Collected data entries

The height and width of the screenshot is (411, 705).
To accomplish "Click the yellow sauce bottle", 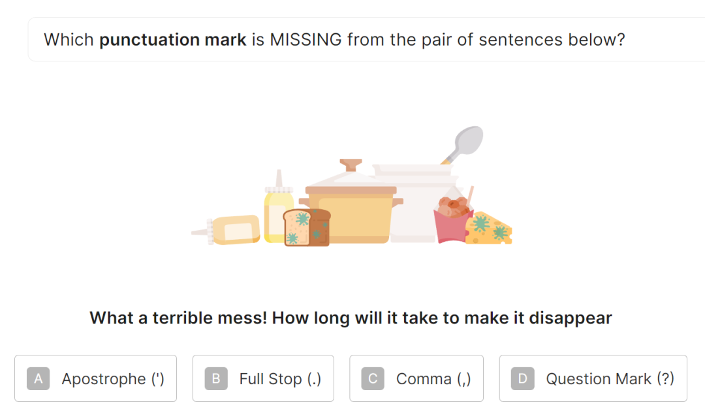I will point(277,207).
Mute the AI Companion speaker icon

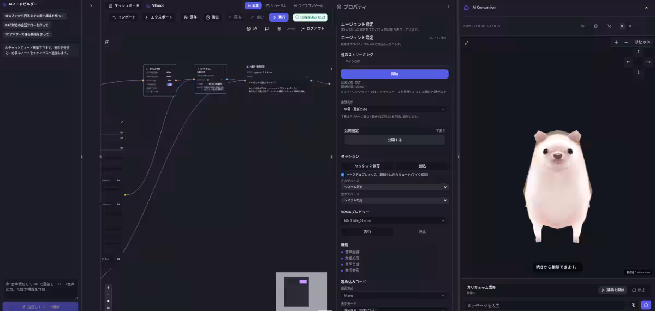pyautogui.click(x=582, y=26)
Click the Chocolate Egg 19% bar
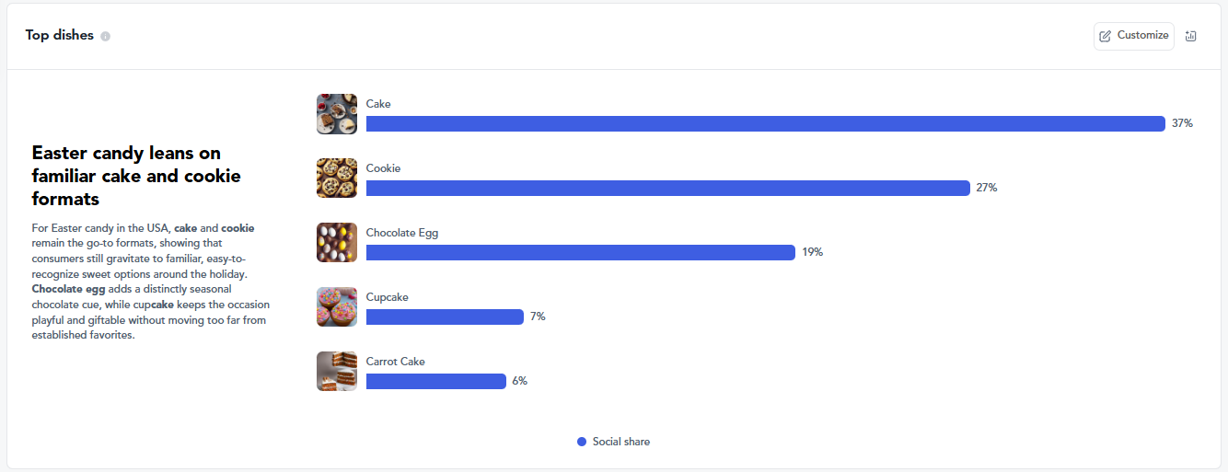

# YOUR INSTRUCTIONS
Pictures aside, set down the lines from the one containing "Mute the AI Companion speaker icon" through the end of the records above, exactly and only those.

# OUTPUT FOR THIS TASK
Mute the AI Companion speaker icon

pyautogui.click(x=582, y=26)
Click the Chocolate Egg 19% bar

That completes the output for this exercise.